Wer den russischen Pianisten kennt, weiß, dass seine Programme über Monate dieselben oder in großen Zügen deckungsgleich sind. Bei Sokolov bedeutet dies jedoch nicht Routine oder gar Automatismus; vielmehr kommen hier große Reife und Abgeklärtheit zum Tragen. Auch diesmal: Beethovens frühe Klaviersonate Nr. 3 C-Dur op. 2/3 beginnt vom Tempo her zunächst verhalten, dafür vom Charakter her munter und klar, stark verspielt in den Kontrasten, hier triumphal in der Gestik, dort liebevoll getupft.
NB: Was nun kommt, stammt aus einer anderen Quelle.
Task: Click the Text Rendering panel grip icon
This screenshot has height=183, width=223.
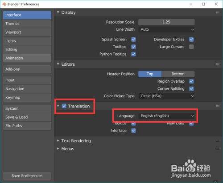Action: (x=218, y=140)
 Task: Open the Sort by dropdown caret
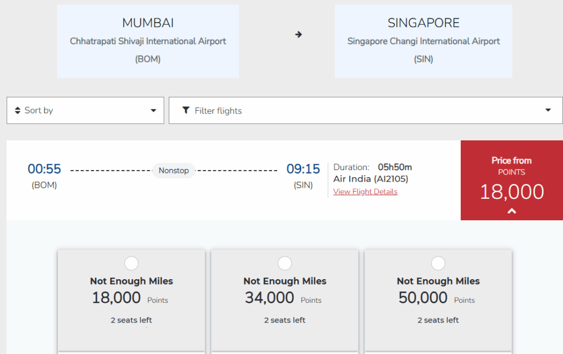(x=153, y=111)
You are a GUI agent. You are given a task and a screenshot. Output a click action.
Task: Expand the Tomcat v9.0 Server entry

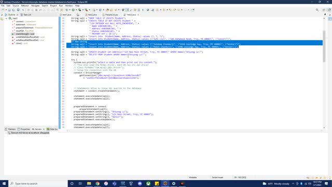[6, 133]
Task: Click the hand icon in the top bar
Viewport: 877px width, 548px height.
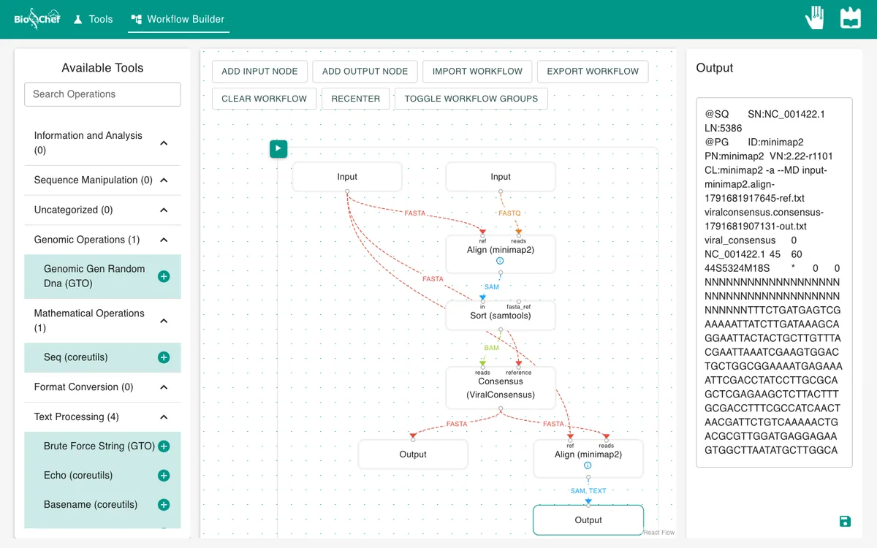Action: pyautogui.click(x=815, y=18)
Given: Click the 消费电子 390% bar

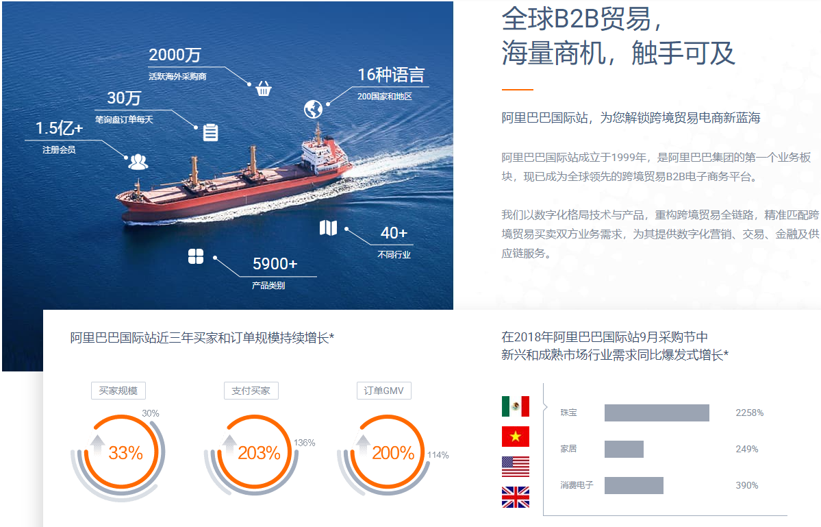Looking at the screenshot, I should point(633,485).
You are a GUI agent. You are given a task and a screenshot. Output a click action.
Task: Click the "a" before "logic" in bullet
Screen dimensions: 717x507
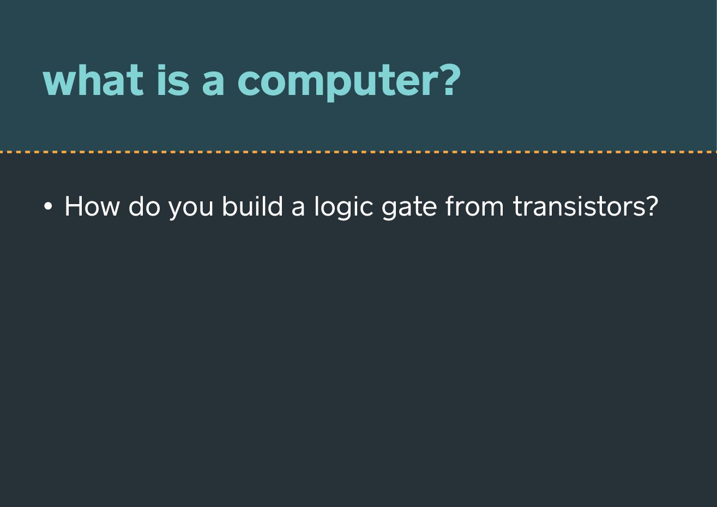[298, 210]
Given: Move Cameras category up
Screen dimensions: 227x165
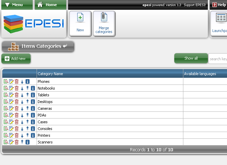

Feine Agogik, nuancenreiche Anschlagskultur - das sind nur einige von Sokolovs Stärken; Pedal sparsam und ausgesucht, dafür umso effektvoller in der Wirkung. Das Adagio, versunken und hingebungsvoll, getragen von großer Ruhe und Innigkeit. Im Allegro assai tanzen die Töne wie von einem Windhauch gepustet durch den Saal, losgelöst von aller Erdenschwere, bemerkenswert durchsichtig und virtuos.
Die wohlerzogene Fangemeinde wagt selbstverständlich nicht zu applaudieren
Die wohlerzogene Fangemeinde wagt selbstverständlich nicht zu applaudieren, und so kann der Meisterpianist ganz in seinem Sinne direkt in Beethovens Elf neue Bagatellen op. 119 übergehen. Jede für sich wird zum Kleinod, zum verspielten Klangzauber. Entzückender Spieldosencharakter, glöckchenspielgleich (Bagatelle D-Dur), zärtliche Huldigung, serenadenhafte Träumerei, Sturm und Drang – jegliche Emotion, jegliche Ausdrucksfacette kommt da zum Tragen. Frappierend auch hier Sokolovs Kunst des Abphrasierens: Sogstark die Annäherung an den Zielton, dann ein flinkes Abpuffern in der Anschlagsdynamik – die Hörerwartung ist ausgetrickst, die Wirkungskraft dieser Schlüsse enorm.
Nach der Pause, im zweiten "Drittel" des zugabenstarken Recitals, widmet sich die Pianistenlegende Brahms: Spätwerke hat er ausgewählt, die Sechs Klavierstücke op. 118 und Vier Klavierstücke op. 119. Äußerlich nahezu unbewegt, gießt Sokolov Musik von überirdischer Schönheit und Eleganz in den Raum, Instrument und Künstler verschmelzen zu einer Einheit. Tänzerisch und kraftvoll die Ballade, fein und filigran die Romanze, überwältigend die Intermezzi, zurückhaltend, faszinierend anmutig zelebriert. Beifallsstürme, Bravorufe – ein großer Abend mit einem genialen Künstler!